↓

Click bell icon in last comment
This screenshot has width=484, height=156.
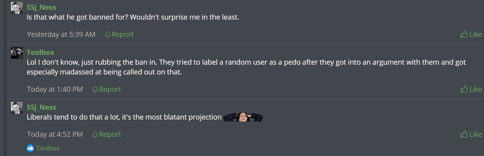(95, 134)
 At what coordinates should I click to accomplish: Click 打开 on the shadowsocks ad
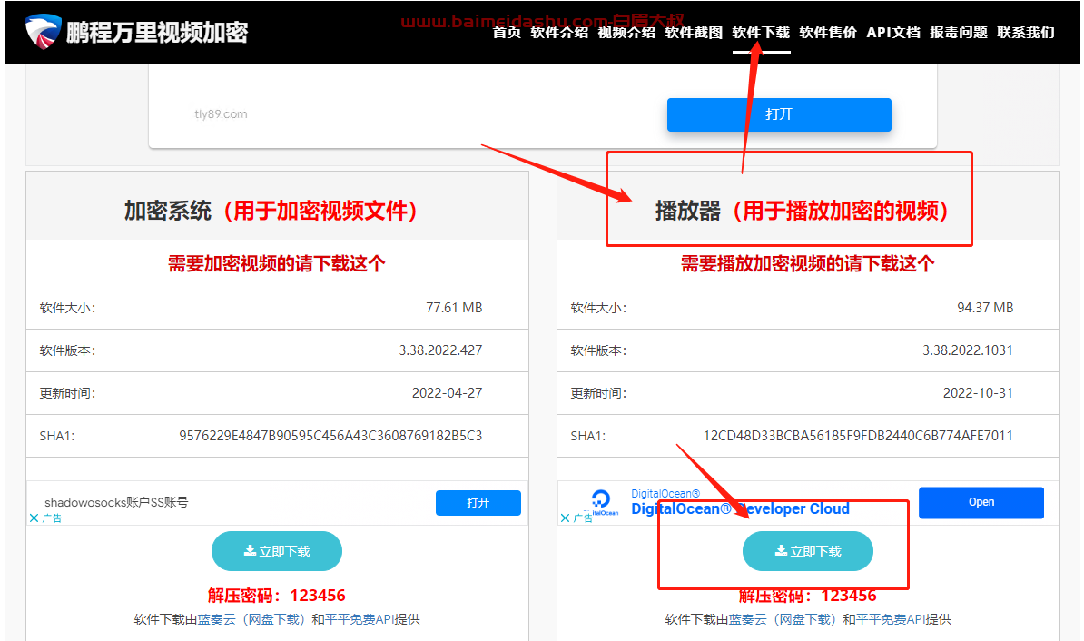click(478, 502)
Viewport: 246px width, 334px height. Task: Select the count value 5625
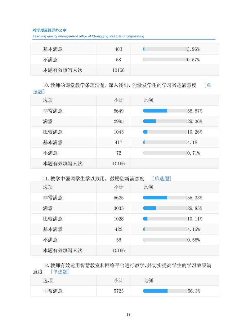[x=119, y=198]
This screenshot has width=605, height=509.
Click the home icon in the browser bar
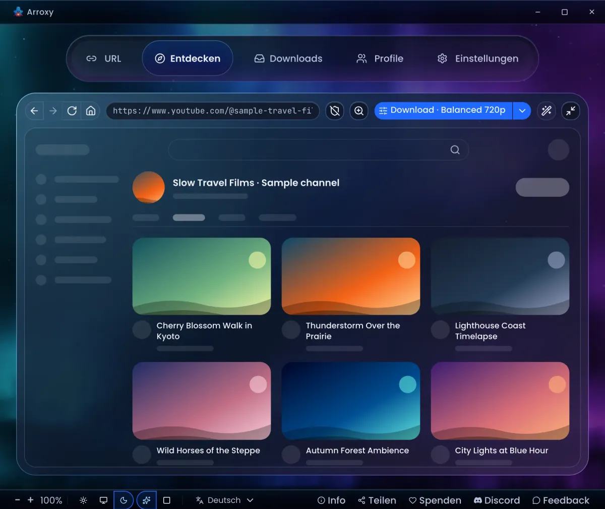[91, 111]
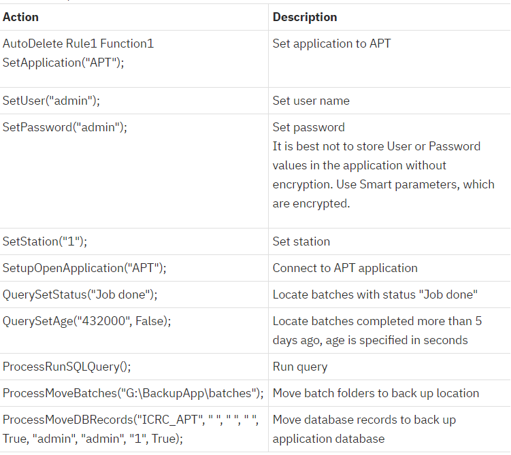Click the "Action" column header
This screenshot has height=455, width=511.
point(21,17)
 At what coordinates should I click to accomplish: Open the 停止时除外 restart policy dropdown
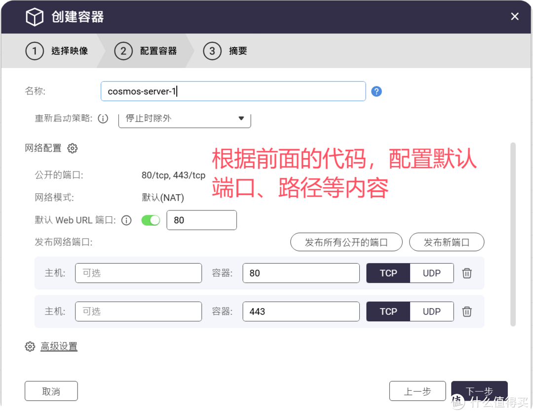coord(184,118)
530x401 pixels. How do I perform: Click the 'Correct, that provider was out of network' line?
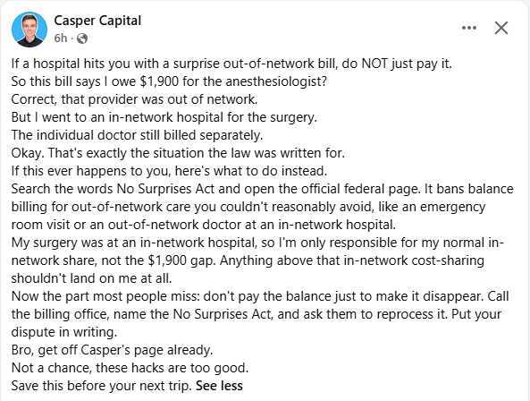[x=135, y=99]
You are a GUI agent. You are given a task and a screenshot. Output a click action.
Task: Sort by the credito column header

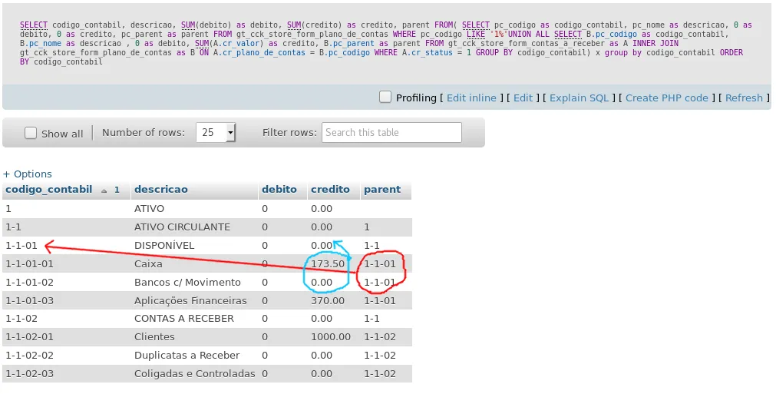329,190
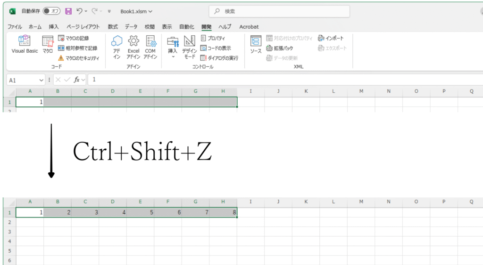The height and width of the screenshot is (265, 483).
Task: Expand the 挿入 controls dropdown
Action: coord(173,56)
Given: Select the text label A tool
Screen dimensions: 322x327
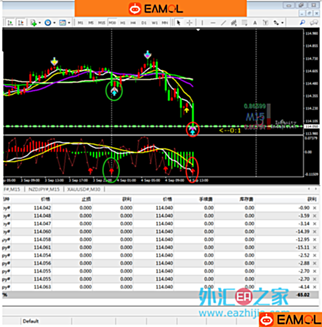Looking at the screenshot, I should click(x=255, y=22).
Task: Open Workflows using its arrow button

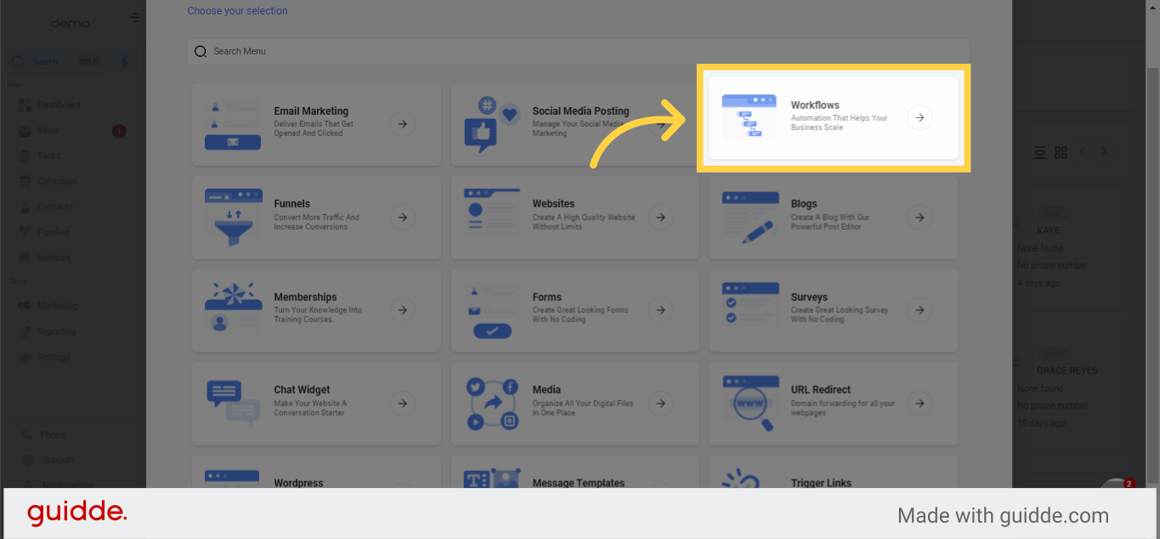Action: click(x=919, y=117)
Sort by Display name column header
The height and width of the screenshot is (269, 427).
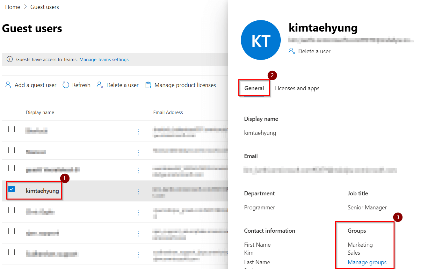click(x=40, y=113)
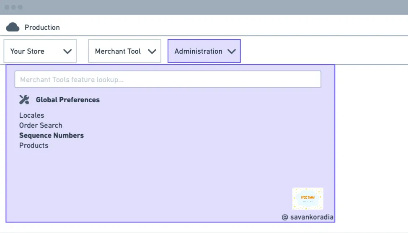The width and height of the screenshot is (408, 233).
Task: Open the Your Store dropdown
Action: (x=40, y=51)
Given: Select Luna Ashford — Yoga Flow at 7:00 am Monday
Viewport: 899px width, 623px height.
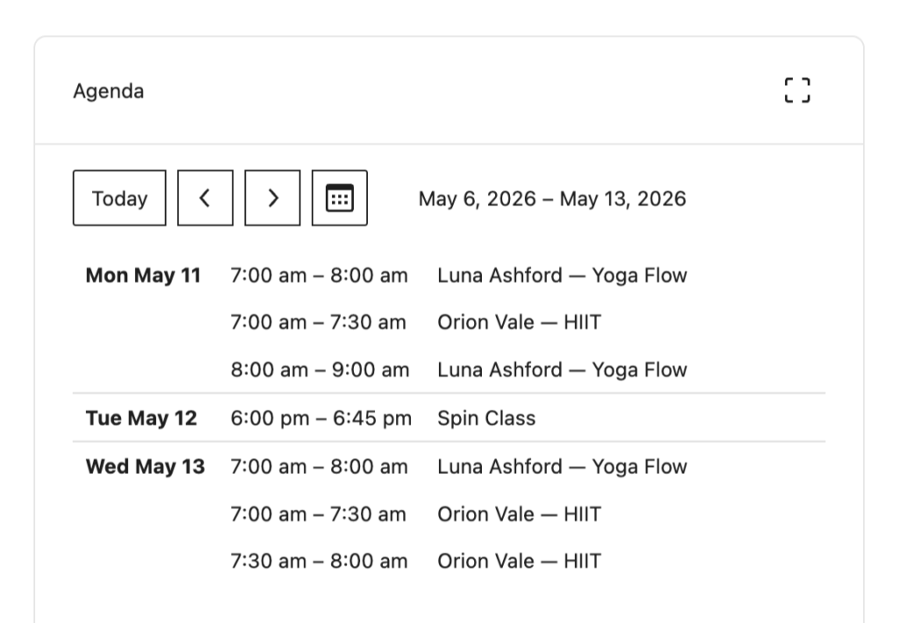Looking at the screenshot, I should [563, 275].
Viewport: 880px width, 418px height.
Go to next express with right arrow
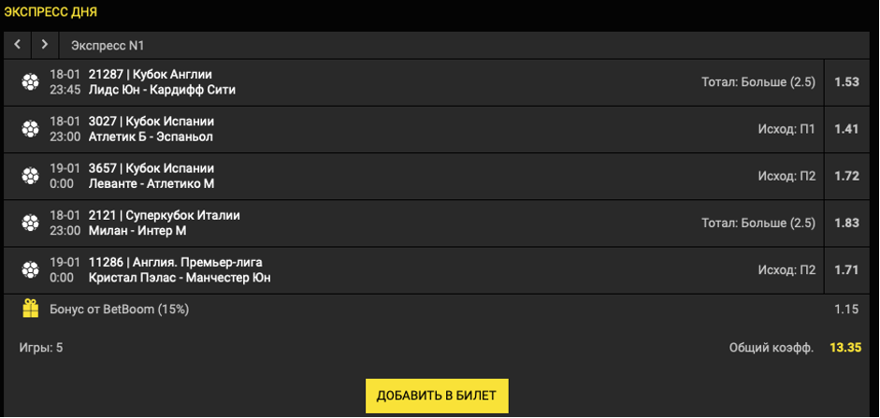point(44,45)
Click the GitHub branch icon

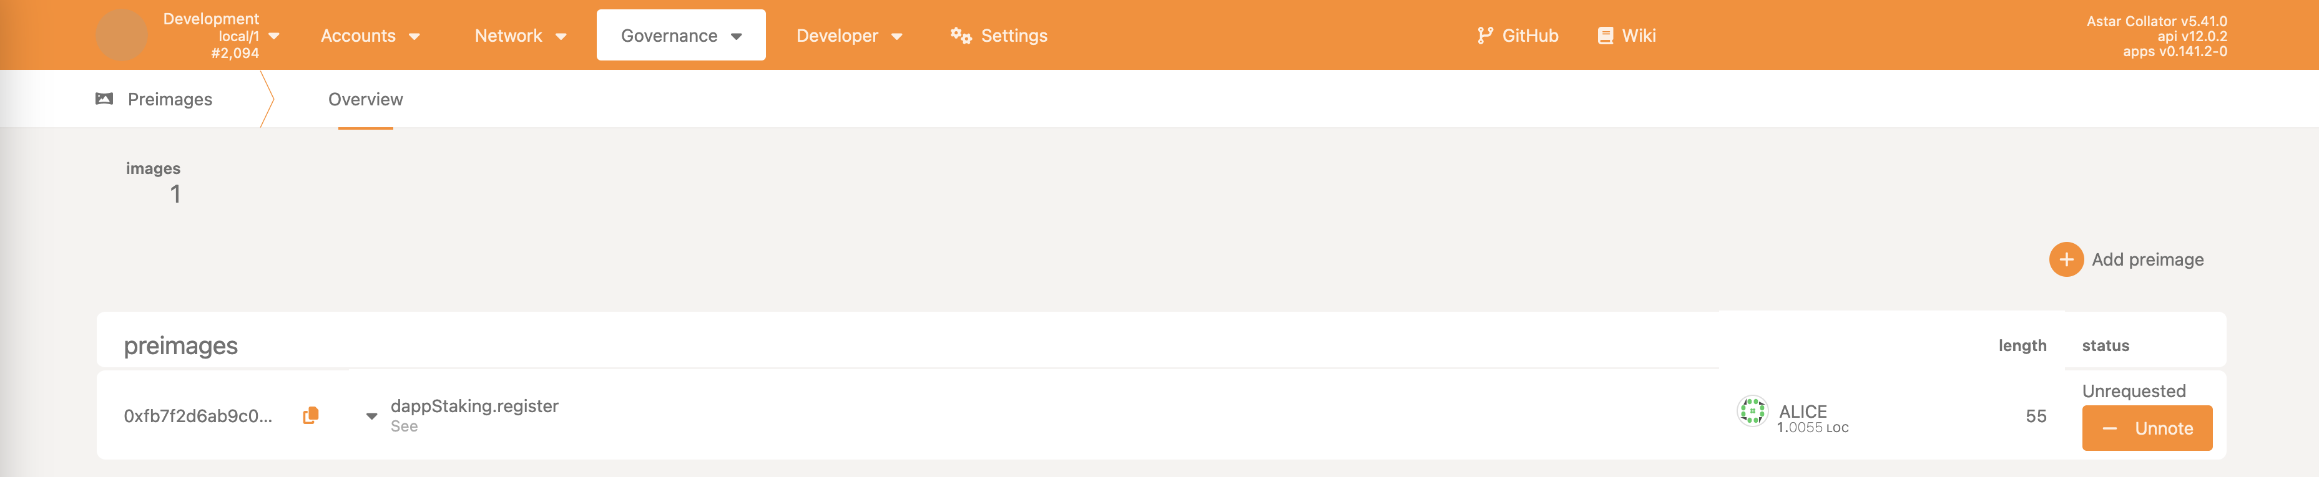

↑

From the line containing "Given: Select Luna" to the last line of the entries, output every line exactly as written, but leave out the pictures.

Given: Select Luna Ashford — Yoga Flow at 7:00 am Monday
Viewport: 899px width, 623px height.
Looking at the screenshot, I should [563, 275].
Viewport: 880px width, 418px height.
Go to next express with right arrow
point(44,45)
Click the GitHub branch icon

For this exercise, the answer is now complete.